Puisse cette première infolettre de l’année vous trouver dans de meilleures conditions.
01/01
Je m’endors doucement à la lumière tremblante, orangée, de la grande cheminée du salon devant laquelle nous avons placé notre lit pour la nuit, la maison étant toujours en travaux. Je me rêve en seigneur médiéval, un Gaston Phœbus ou un Tristan, du fameux couple Tristan et Yseult — Barbara, qui dort à mes côtés, faisant une parfaite Yseult.
Je résiste à la tentation de m’extraire de ce nid douillet pour dégoter quelque barre à mine oubliée par les ouvriers modalves et la placer entre nous, comme l’épée de Tristan séparait les deux amants lorsque le roi Marc les trouva endormis côte à côte — le rôle du roi Marc serait alors tenu par notre voisin Jean-Marie, qui occupe la minuscule maison voisine.
Mais suis-je bête, il n’est pas disponible ! Je lui ai déjà attribué, plus tôt dans la soirée, un rôle dans un autre film intérieur, le rôle d’un nain wagnérien puisqu’il passe son temps à frapper du métal sur son établi, comme s’il forgeait l’épée de Sigfried ; qu’importe, c’est monsieur Tournesol, le gentilhomme paysan à qui nous abandonnons le bas du jardin pour qu’il y plante des tournesols, qui jouera le roi Marc.
Peu après trois heures du matin, je sors uriner.
Frissonnant, trébuchant dans mes bottes trop grandes, je demeure interdit devant tant de beauté : le givre qui s’est posé sur l’herbe renvoie la lumière crayeuse de la pleine lune sur un mur de brume d’où se détachent les branches fines des arbres fruitiers, comme dessinées au fusain : on dirait que j’ai surgi au sein d’une estampe japonaise la bite à la main. Dans le silence soyeux résonne de temps à autre le cri tremblant d’un hibou. À Bordeaux, je l’apprendrai au matin, se déroule un nouvel épisode de guerre civile. Ici, la seule violence à déplorer fut celle du chien, qui insista lourdement pour nous rejoindre sur le lit, comme il en a parfois le droit lorsque nous sommes à l’hôtel.

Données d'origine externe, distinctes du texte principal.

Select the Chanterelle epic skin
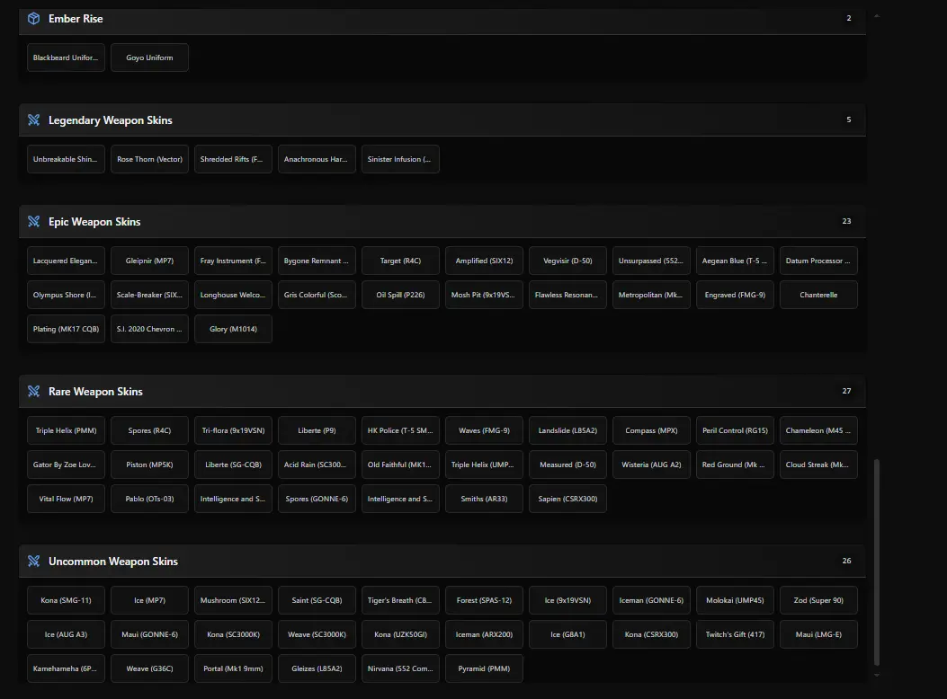Image resolution: width=947 pixels, height=699 pixels. pyautogui.click(x=818, y=295)
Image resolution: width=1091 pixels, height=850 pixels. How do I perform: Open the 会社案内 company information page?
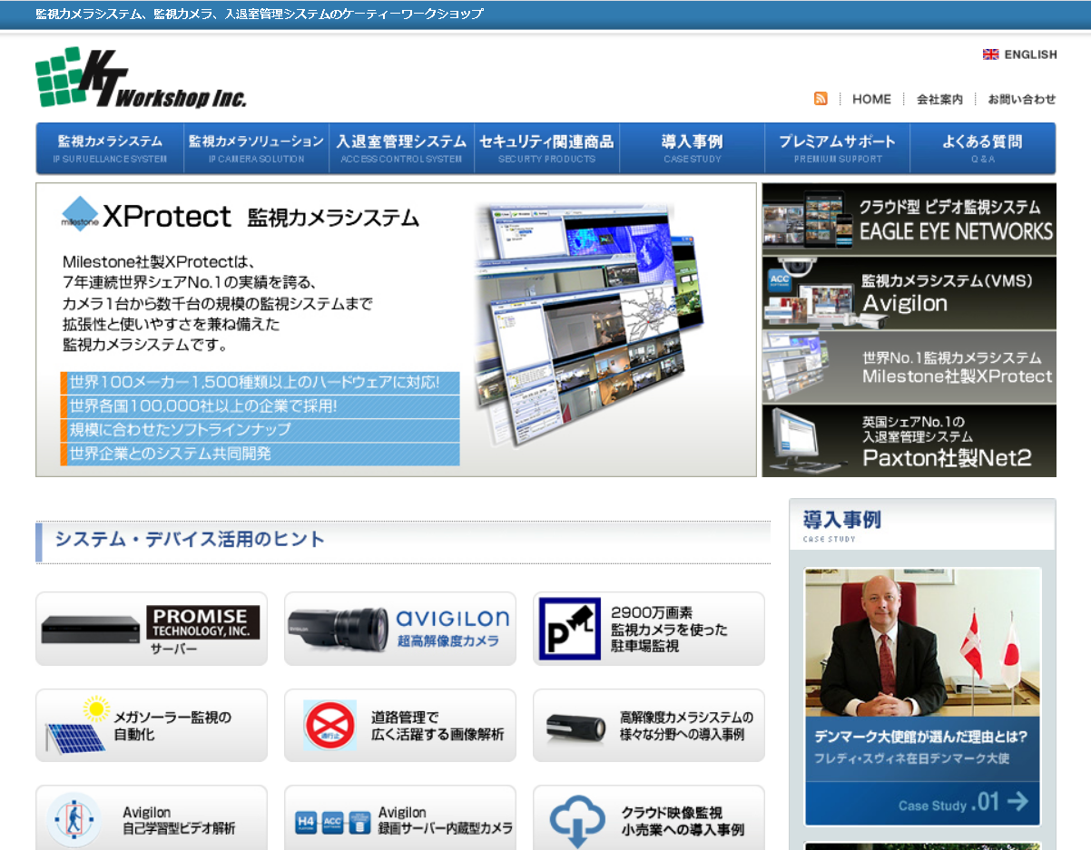[x=940, y=100]
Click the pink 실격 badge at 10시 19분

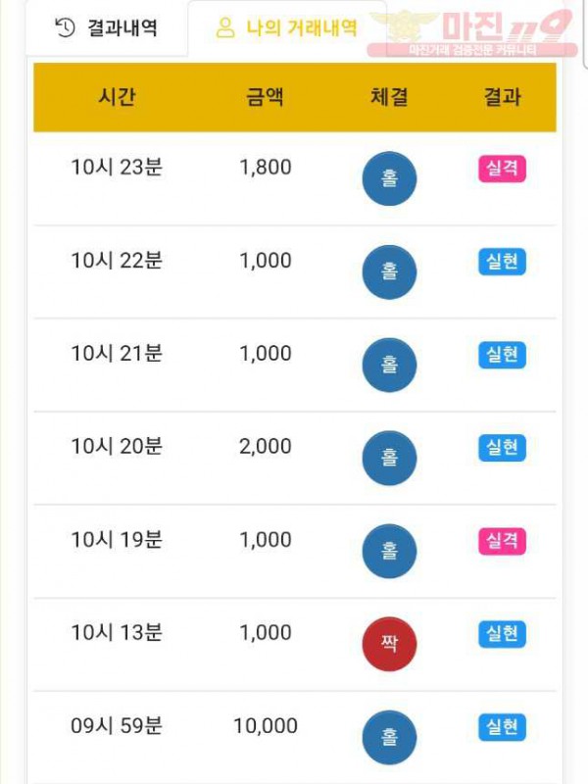(502, 541)
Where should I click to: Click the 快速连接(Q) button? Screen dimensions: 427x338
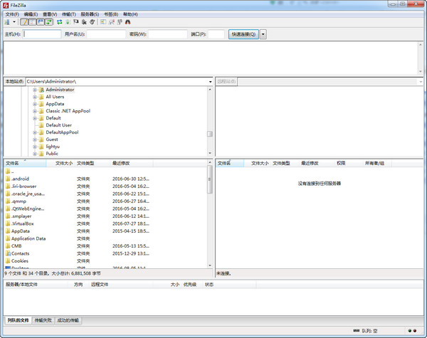pyautogui.click(x=243, y=33)
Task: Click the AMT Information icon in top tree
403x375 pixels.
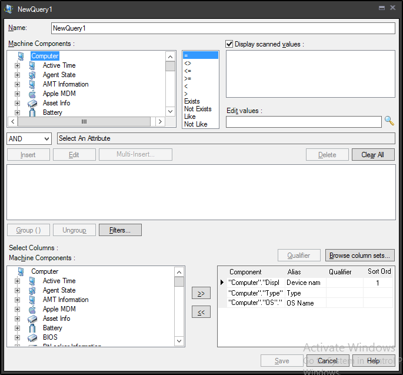Action: (x=32, y=84)
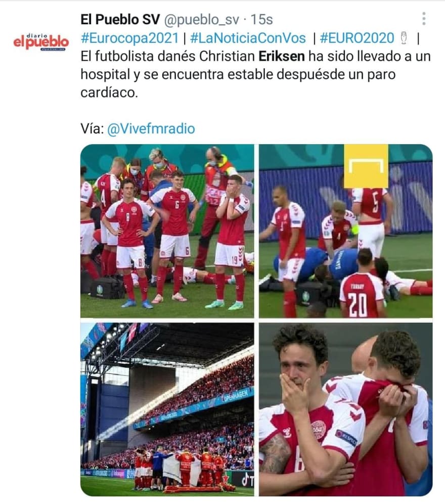Open the #Eurocopa2021 hashtag
445x503 pixels.
point(129,38)
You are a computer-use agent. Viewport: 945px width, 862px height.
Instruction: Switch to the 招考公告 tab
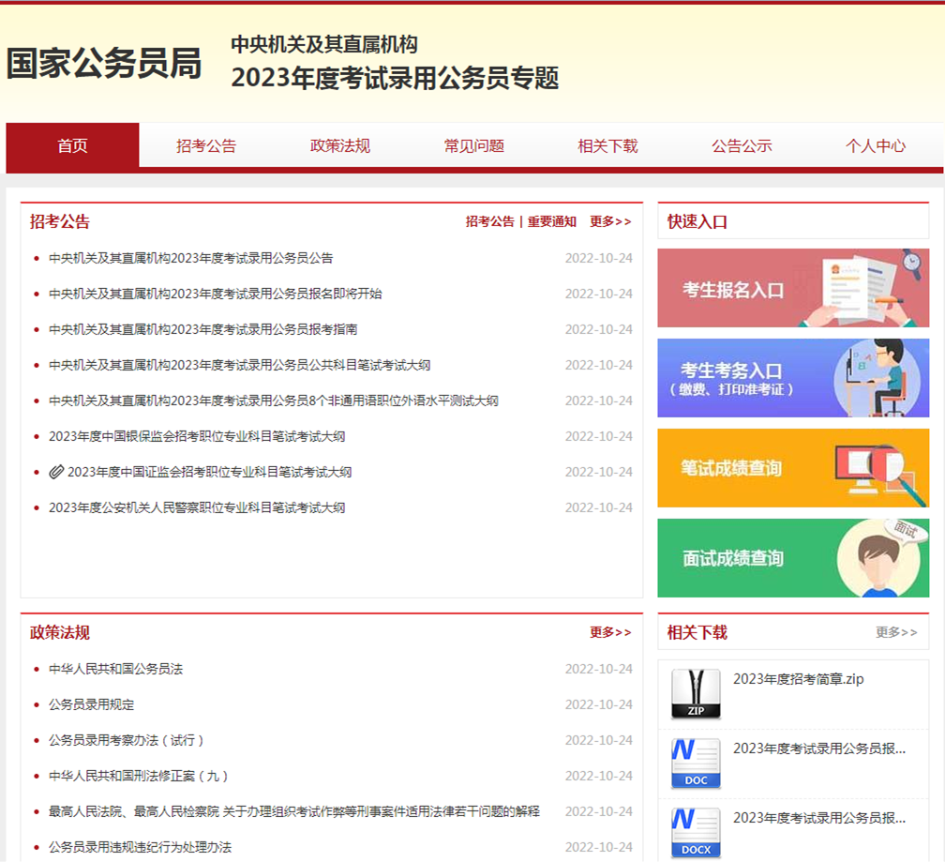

Je suis moulu par une semaine de travaux de finition — comme disent les professionnels du bâtiment — durant laquelle nous avons dû composer avec nombre d’impondérables, les artisans respectant rarement leurs promesses, à l’exception des maçons moldaves qui n’ont abandonné qu’à la suite de la trahison de l’électricien, et que je tiens ici à remercier. J’ai poncé, enduit, charrié de lourdes charges, erré chaque jour dans les magasins de bricolage, jusque dans la sacro-sainte cour des matériaux où ne se rendent que les vrais bricoleurs. J’ai eu froid, j’ai eu faim, j’ai été malade, perclus de douleurs jusqu’à manquer de tomber dans ma douche, tel le vieil homme que j’ai plus que jamais l’impression d’être devenu après avoir traversé cet enfer. Et toute cette poussière de plâtre qui abîme mes poils, mes cheveux, ma peau, qui irrite mes yeux, et que j’avale, qui me tue certainement à petit feu, attendant tapie dans mon corps le moment où je boirai pour durcir d’un seul coup et m’achever.
Les finitions ne sont pas finies.
Personne ne m’a souhaité une bonne année.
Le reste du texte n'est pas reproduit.